La herencia

Por Mare Cabrera

Mi abuela Milagros no les dejará herencia a sus hijos. Me estoy refiriendo a lo material: nada de terrenos, pisos, apartamentos en el sur o coches de lujo y obras de arte. Podrán repartirse alguna foto de incalculable valor sentimental, quizá alguna joya modesta de dudoso chapado en oro y poco más. En cambio, su presencia en la vida de todos con los que ha tenido que ver, no sólo la familia, también amigos y vecinos, será recordada y valorada como la mejor de las herencias morales y afectivas.

Cuántas familias conocemos que se han quedado en nada después del fallecimiento de uno de sus miembros. Cuántas miradas esquivas y desencuentros por cuatro perras entre hermanos que antes se querían y trataban como tales. Cuántos primos sin hablarse, cuántas generaciones que arrastran las broncas de sus progenitores y no tienen relación con sobrinos o primos hermanos por tal motivo.
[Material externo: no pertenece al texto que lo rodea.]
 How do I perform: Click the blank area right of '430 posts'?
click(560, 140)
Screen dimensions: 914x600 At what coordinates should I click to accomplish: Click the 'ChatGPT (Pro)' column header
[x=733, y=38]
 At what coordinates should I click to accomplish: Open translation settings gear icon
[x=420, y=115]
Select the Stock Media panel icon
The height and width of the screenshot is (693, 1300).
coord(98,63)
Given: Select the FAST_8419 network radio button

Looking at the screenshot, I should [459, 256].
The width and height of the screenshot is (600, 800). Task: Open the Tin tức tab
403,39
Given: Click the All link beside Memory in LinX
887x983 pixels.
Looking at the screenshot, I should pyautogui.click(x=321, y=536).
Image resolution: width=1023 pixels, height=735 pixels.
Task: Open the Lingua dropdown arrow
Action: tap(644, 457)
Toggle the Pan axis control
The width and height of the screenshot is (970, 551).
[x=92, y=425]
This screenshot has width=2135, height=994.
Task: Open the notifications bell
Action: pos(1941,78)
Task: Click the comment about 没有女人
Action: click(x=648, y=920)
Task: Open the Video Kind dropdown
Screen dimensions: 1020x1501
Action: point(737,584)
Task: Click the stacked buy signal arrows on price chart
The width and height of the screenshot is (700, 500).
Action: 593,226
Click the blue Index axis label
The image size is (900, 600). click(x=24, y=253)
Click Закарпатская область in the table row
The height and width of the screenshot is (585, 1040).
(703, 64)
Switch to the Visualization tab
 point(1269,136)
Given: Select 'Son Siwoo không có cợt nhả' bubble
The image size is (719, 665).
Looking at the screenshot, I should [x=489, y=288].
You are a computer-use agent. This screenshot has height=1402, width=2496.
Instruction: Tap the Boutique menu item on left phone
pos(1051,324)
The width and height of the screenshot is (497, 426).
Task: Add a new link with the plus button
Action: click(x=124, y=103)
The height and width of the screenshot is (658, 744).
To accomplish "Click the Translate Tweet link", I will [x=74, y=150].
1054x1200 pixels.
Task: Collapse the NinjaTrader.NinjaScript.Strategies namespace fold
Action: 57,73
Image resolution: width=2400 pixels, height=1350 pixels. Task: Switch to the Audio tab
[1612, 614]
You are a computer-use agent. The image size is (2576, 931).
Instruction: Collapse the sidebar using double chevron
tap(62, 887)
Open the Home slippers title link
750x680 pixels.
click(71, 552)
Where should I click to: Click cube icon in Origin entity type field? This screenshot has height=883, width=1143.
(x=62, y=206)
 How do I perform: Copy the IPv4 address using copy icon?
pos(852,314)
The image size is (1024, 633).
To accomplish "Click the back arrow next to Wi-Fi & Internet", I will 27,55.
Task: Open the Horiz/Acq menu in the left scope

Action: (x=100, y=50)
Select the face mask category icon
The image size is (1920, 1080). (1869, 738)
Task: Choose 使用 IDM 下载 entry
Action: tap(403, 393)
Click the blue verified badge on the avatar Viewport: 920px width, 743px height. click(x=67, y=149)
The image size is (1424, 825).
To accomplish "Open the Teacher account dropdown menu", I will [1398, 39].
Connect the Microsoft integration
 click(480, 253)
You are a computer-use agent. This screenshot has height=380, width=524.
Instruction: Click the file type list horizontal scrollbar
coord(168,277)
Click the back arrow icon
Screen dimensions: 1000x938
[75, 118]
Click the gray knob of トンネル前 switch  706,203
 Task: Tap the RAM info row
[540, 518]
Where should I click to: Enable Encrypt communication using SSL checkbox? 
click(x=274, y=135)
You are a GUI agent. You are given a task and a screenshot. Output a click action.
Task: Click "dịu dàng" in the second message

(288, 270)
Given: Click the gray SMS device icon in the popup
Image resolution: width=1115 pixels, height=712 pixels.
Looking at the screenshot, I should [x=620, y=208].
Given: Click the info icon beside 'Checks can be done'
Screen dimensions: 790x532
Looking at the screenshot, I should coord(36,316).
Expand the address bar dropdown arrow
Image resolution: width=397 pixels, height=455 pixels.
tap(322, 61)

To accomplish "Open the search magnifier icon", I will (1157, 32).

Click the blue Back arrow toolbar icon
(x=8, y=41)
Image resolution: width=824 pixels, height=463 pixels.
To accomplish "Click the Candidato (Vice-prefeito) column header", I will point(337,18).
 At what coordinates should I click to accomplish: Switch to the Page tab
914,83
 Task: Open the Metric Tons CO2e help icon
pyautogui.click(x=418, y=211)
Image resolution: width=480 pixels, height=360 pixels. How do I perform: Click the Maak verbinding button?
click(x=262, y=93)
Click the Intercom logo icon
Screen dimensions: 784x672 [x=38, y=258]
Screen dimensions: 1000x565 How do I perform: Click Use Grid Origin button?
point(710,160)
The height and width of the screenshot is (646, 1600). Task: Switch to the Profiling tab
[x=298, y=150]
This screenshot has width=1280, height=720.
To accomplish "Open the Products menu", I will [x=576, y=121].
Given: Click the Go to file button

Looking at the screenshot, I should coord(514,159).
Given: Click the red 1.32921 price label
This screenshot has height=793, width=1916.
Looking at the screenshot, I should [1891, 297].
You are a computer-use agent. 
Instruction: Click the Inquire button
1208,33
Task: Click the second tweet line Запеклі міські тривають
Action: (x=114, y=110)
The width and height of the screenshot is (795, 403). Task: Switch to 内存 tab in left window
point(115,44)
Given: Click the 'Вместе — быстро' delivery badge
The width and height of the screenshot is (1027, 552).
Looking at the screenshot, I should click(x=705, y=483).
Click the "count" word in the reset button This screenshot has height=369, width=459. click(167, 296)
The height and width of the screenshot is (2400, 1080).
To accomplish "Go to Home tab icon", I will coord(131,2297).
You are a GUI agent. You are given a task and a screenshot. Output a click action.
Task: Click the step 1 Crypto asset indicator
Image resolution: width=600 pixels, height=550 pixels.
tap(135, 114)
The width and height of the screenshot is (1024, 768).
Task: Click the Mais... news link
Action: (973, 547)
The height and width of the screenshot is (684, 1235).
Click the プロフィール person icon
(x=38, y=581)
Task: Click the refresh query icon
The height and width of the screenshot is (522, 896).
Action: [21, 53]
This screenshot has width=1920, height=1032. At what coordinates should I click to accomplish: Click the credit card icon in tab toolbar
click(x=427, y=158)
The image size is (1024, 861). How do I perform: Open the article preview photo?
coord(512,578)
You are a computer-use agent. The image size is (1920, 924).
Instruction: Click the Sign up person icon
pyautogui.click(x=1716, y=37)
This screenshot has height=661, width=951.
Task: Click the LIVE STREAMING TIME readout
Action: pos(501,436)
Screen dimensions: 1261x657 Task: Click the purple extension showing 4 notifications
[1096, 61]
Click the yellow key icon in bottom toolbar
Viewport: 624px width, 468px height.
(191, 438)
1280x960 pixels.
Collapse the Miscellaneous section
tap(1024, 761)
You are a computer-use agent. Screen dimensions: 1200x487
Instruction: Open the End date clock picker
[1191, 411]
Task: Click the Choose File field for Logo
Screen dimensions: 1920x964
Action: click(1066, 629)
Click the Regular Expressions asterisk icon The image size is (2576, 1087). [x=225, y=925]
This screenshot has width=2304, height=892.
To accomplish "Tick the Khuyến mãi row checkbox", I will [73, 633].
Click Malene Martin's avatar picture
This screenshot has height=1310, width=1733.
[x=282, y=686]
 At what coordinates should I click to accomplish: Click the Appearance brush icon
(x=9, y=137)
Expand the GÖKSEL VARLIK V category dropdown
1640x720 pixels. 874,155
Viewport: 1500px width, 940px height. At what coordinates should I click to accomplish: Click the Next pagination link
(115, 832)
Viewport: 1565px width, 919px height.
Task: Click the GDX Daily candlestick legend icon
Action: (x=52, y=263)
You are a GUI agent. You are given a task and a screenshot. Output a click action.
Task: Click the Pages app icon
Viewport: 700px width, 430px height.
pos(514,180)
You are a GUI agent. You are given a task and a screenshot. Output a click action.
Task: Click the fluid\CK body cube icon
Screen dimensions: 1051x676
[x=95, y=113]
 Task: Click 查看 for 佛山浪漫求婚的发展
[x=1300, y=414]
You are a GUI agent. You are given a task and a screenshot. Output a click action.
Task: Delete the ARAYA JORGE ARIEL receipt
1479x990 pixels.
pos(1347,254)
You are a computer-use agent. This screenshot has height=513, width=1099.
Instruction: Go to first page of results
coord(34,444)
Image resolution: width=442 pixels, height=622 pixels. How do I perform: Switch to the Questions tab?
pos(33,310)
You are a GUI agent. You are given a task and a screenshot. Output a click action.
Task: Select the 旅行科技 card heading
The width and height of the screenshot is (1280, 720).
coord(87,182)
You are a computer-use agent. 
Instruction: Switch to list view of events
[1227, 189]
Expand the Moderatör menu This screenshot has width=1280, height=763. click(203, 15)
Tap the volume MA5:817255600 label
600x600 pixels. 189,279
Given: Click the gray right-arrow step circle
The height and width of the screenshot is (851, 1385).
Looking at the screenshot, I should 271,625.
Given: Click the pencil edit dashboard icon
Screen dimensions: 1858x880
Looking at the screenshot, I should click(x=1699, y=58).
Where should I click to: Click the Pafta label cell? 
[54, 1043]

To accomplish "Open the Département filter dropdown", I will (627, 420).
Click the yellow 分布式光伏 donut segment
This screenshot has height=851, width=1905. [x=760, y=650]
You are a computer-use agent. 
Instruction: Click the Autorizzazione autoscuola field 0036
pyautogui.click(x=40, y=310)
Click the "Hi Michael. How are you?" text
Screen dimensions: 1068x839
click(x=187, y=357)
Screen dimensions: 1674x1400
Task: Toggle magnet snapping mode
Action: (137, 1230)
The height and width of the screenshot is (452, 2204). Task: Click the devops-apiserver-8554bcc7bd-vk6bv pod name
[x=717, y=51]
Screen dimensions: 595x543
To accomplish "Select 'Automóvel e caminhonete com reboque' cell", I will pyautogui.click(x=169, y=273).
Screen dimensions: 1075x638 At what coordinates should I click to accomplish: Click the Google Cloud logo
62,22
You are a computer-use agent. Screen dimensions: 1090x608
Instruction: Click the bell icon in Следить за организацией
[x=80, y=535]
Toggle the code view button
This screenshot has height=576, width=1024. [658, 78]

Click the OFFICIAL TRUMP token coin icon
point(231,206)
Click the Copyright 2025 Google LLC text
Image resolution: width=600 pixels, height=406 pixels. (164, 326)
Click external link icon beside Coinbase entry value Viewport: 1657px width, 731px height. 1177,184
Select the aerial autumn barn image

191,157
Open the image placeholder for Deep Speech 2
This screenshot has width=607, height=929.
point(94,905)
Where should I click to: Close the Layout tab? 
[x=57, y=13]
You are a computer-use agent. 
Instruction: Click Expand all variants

Una verdadera estupidez.

Los que hemos pasado por desagradables situaciones y a los que nos toca organizar después las pertenencias del fallecido sabemos cómo se vuelve la tortilla en un momento: primero lágrimas y abrazos de consuelo, después, miradas que no llegamos a comprender o comentarios fuera de lugar muy dañinos de los seres que menos esperas y de los que piensas tener apoyo incondicional. Quien debe ayudarte se convierte en enemigo.

Sin ir más lejos, aquí mi bisabuelo dejó herencia cuantiosa entre sus tres hijos. No es que quiera yo airear la mierda de mi familia, pero tampoco pondré ejemplos ajenos cuando lo he vivido de primera mano y porque colea el caso me atrevo a reflexionar sobre el tema en estas líneas. Mi bisabuelo, en efecto, en su reparto de bienes no atinó del todo, como se deduce del hecho de que algunos de los hijos quedaron molestos y digamos que se distanciaron los hermanos. Pasaron los años y para que vean cómo son las cosas, a pocos metros de la casa donde me crié vivían los hijos y nietos de estos hermanos de mi abuelo sin saber yo de su existencia. Con el tiempo recuerdo pasar por delante de sus viviendas y ver niños jugando en la terraza. Qué pena, sé que pensé más de una y dos veces, no tener relación con esta gente, mi familia, por rencillas del pasado. No sé muchos de sus nombres, ni sus edades ni ocupaciones, tampoco ellos saben de la mía, y todo porque en el siglo pasado nuestro bisabuelo dejó descontentos a sus tres criaturas.

Hay casos verdaderamente sangrantes, peleas descomunales, desaires y denuncias en los juzgados, malas artes y rencores que se traspasan de generación en generación. Son verdaderas herencias, pero de odio irracional. Parece que preferimos llevarnos a la tumba lo material, cual faraones de Egipto en nuestros sarcófagos, llenos de bienes para la otra vida, en lugar de la conciencia tranquila y el cariño de los nuestros.

Mi abuela Milagros me dejará sus folías, las que le escuchaba cantar mientras hacía las labores de ama de casa entregada. Y me dejará su cariño, repartido sin condiciones, y las recetas de los potajes y demás guisos que nunca podré preparar como ella. Todo un tesoro.